PIs for University of Washington (UW) : Gina-Anne Levow and Richard Wright

PI for Université Paris Cité (UPCité) : Nicolas Ballier

Of the 7,000 languages in the world, a handful are well-represented in language technologies, such as LLMs. Of those, English is vastly over-represented, and only a few dialects are represented. This sampling imbalance is especially acute for spoken language models, such as Whisper (Radford et al, 2023), where English alone accounts for more than ¾ of the training data. Underrepresentation in models leads to poor performance, leaving recent innovations in generative AI out of reach for most of the world’s population. Our collaboration will measure and minimize the training-data bias in multilingual language models like ChatGPT (OpenAI, 2023), Whisper (Radford et al., 2023), and XLM-R (Conneau et al., 2019).

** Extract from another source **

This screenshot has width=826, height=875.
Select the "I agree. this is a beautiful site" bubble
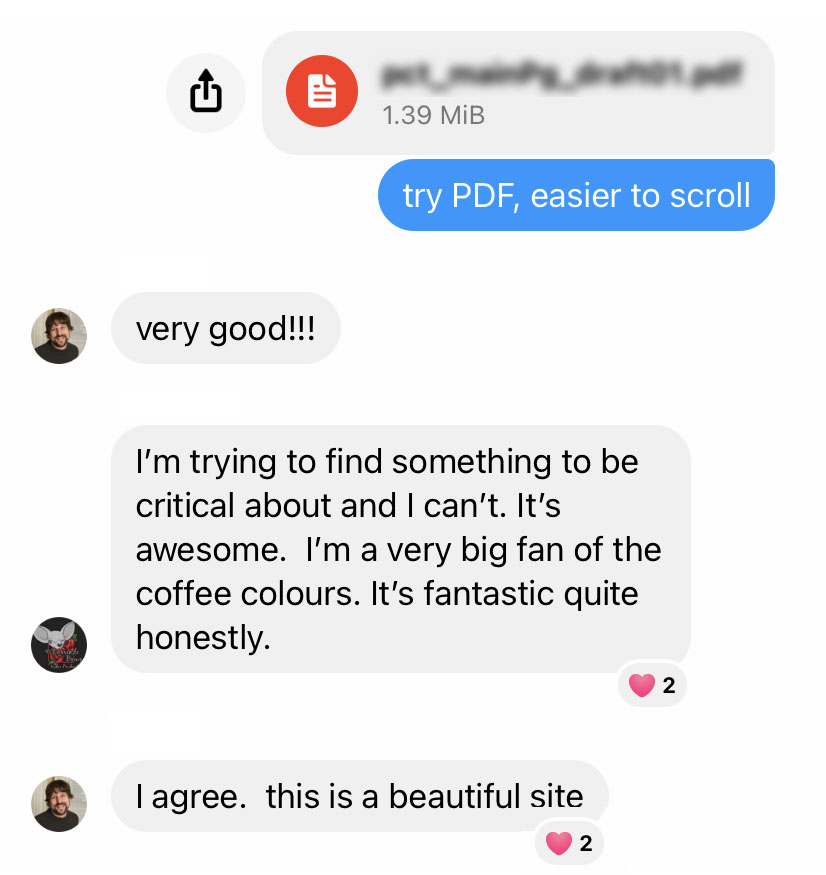pos(359,796)
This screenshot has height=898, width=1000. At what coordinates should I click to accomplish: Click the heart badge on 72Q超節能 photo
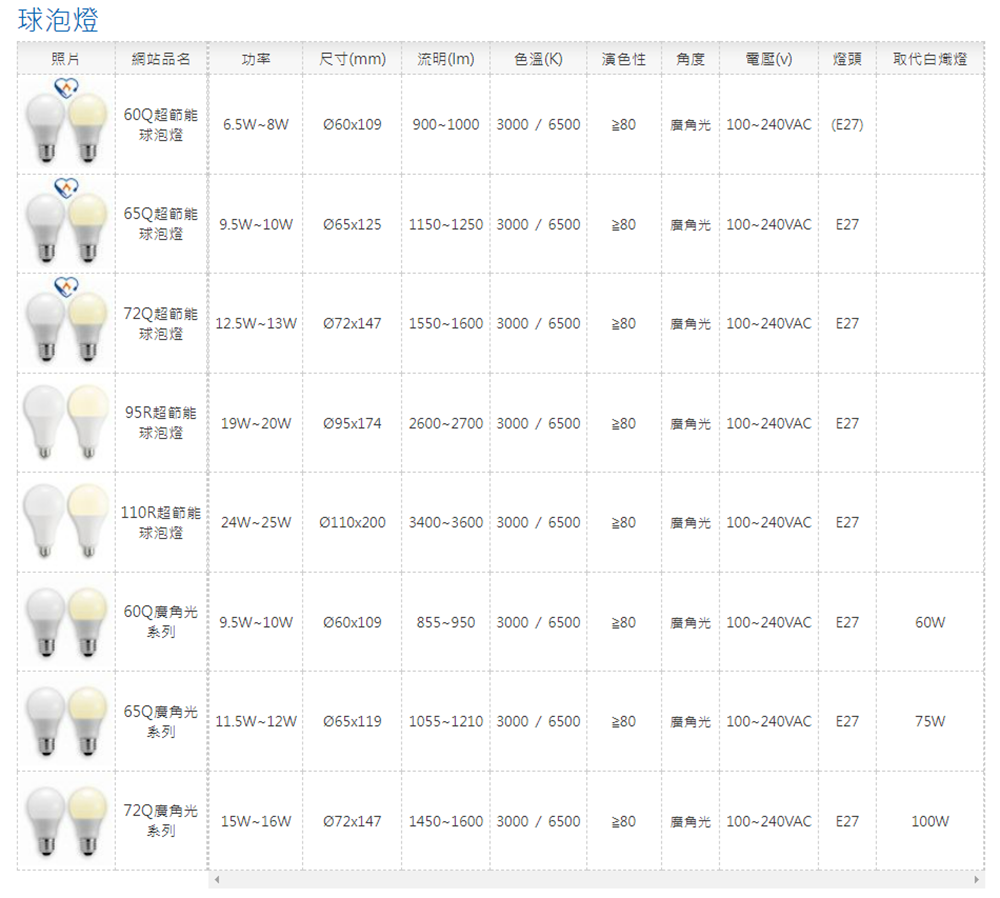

We want to address how the lack of training data adversely affects the representations for lower-resource languages, and seek to mitigate these harms through improved representations enhancing both task accuracy and model efficiency.

This first event focuses on audio large language models and highlight the role of speech tokenisers. We develop our case studies on Whisper and Wav2vec. A second event will be held in-person in fall 2025 at UW entitled “Speech and text LLMs revisited: under the hood investigation of multilingual models” with a mixed audience of linguists, engineers and computational scientists.